» **Exercise goal**: Translate into Spanish this sentence from the excerpt on knowledge gaps in retrieval systems: "The challenge is that absence is structurally different from presence."

» **Document excerpt**:
The Problem: Systems only show what’s present, never what’s absent. But gaps in knowledge are often more important than what exists. Knowing what you don’t know — what questions go unanswered, what concepts are under-represented, what connections are missing — is crucial for genuine understanding. Yet standard retrieval provides no mechanism for surfacing these absences.

The Solution: Explicitly surface structural absences. What concepts should connect but don’t? What questions go unanswered? What areas are under-represented?

The challenge is that absence is structurally different from presence. You can search for documents about X. You cannot directly search for documents that should exist but don’t, or concepts that should be represented but aren’t. Negative space requires inference: comparing what you have against what you should have, and making the gaps explicit.

One approach is coverage analysis. If you have a domain ontology or taxonomy — a structured map of what concepts exist in a field — you can compare your retrieval results against expected coverage. Query about “machine learning” should probably touch on supervised learning, unsupervised learning, reinforcement learning, and deep learning. If your results cover only supervised and deep learning, the gaps (unsupervised, reinforcement) become negative space signals worth surfacing.

Another approach is query pattern analysis. Track questions that get poor results or topics where retrieval consistently fails. If users frequently ask about “attention in multimodal models” but your corpus has little content on this, that’s a gap worth flagging. The system can explicitly tell users: “I found limited information on this topic in my knowledge base. This might be an area where coverage is weak.”

The hardest case is structural absences — concepts that should connect but don’t. These require reasoning about the graph structure itself. If you have strong clusters around “transformers” and “reinforcement learning” but no bridge edges between them, that might indicate a gap: shouldn’t there be work on transformer-based RL? This kind of negative space detection is more speculative but potentially very valuable for research planning.

» **Given entries**:
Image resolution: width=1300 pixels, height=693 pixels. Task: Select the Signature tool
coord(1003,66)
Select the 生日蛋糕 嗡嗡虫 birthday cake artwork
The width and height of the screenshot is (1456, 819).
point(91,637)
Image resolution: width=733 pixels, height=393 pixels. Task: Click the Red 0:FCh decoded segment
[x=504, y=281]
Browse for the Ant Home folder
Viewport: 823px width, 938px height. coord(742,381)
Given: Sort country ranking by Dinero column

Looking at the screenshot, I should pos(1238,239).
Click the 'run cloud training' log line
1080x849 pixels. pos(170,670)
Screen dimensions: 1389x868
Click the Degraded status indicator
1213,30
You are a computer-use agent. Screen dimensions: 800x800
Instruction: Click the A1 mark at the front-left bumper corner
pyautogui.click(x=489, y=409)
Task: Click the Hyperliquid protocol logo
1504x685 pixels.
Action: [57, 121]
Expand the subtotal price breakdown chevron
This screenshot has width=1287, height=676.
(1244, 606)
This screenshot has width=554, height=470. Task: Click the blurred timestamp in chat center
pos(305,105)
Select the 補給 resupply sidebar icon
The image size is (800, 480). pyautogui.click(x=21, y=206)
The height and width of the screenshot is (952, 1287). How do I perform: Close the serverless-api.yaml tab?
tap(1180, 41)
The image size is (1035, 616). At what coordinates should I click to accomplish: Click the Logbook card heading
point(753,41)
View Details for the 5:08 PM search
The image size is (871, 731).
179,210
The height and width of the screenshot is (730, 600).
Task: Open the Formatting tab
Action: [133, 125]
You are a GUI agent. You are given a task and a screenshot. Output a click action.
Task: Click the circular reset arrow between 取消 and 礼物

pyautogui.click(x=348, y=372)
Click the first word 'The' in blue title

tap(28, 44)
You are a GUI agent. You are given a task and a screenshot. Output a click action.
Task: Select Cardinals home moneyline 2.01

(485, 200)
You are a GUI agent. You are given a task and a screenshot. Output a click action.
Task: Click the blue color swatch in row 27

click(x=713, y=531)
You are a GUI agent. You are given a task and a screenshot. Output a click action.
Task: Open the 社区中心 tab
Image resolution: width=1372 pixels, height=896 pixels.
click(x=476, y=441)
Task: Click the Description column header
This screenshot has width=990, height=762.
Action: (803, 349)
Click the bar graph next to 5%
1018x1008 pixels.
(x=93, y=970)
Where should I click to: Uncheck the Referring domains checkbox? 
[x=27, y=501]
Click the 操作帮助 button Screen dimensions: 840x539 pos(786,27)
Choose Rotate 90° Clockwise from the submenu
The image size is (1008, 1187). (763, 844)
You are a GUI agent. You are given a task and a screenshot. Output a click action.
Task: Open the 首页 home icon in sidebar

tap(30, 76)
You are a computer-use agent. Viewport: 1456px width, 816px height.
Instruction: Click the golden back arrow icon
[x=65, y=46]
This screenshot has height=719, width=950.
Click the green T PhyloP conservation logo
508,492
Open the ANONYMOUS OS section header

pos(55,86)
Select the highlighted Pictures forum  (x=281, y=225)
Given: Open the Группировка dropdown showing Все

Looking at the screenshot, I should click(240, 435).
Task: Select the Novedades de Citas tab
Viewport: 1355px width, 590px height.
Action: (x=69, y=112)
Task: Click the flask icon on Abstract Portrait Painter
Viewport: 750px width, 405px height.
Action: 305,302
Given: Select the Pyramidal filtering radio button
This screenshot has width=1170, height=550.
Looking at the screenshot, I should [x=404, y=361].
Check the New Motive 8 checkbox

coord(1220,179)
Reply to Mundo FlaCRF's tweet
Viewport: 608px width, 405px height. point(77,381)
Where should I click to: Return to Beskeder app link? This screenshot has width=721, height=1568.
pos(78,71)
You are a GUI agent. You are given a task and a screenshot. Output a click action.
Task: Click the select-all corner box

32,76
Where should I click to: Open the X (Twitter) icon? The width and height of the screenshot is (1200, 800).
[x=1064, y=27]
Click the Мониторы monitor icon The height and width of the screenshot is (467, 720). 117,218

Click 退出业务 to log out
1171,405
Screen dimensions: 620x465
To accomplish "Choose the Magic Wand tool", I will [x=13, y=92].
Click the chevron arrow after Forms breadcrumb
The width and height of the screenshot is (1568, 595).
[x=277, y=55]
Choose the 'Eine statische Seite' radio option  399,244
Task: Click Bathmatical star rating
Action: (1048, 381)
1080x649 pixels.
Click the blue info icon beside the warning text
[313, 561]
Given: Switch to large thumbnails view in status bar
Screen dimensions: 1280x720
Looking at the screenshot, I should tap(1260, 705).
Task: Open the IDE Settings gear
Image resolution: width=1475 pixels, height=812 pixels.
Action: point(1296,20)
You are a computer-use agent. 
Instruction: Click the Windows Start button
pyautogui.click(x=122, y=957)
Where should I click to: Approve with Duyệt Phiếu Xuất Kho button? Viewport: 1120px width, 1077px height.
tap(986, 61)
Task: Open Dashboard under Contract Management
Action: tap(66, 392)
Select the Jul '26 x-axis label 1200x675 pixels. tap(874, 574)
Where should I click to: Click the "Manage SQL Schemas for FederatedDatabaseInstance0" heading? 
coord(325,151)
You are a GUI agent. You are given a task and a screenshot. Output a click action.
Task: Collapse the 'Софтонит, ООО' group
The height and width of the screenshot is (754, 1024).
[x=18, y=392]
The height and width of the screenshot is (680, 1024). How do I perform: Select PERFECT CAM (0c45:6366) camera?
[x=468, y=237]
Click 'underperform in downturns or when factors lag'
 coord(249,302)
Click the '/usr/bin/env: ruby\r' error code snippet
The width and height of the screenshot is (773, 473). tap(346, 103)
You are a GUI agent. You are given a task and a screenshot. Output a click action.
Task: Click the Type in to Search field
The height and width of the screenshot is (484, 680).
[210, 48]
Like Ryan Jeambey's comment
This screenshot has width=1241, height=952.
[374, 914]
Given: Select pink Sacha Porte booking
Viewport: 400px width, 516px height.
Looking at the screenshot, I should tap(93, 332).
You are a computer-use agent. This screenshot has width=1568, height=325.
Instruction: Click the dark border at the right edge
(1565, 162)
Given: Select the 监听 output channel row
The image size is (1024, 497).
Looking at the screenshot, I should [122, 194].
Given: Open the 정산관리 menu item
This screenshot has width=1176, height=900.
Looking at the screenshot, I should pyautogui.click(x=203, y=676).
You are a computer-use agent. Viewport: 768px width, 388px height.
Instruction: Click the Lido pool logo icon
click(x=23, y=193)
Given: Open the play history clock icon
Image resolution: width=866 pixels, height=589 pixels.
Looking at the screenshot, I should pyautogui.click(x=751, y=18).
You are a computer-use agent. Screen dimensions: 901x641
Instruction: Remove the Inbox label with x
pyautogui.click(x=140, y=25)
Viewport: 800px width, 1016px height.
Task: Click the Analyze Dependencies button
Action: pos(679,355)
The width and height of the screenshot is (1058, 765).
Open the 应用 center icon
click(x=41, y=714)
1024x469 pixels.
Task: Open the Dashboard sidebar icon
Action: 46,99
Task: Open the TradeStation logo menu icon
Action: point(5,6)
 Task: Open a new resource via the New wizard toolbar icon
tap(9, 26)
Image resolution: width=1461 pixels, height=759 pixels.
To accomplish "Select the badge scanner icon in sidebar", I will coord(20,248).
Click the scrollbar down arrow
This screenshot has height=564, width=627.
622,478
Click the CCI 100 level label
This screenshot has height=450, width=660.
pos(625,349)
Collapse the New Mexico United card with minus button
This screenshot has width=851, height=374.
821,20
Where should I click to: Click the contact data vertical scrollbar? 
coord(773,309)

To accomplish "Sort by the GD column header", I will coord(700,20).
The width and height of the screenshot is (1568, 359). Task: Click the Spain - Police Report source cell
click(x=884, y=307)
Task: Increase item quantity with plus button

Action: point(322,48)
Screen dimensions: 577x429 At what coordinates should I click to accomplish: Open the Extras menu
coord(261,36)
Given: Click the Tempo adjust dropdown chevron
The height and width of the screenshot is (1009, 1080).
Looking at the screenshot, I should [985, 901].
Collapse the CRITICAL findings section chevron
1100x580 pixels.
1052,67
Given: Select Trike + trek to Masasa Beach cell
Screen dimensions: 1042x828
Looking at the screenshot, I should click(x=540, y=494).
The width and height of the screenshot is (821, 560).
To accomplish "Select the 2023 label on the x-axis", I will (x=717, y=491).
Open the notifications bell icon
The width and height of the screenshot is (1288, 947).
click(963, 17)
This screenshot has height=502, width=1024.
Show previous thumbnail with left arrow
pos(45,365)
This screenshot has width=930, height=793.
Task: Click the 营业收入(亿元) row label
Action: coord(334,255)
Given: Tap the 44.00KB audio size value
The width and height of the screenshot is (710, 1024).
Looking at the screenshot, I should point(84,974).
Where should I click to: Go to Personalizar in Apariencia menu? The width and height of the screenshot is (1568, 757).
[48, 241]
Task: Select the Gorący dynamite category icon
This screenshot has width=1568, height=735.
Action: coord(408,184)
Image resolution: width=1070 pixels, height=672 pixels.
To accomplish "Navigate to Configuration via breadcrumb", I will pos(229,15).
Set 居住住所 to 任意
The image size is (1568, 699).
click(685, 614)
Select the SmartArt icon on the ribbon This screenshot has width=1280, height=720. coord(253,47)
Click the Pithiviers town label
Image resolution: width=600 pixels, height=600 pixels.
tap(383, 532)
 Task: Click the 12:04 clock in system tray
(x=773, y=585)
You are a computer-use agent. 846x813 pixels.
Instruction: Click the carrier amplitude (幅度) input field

» **Task response**: El desafío es que la ausencia es estructuralmente diferente de la presencia.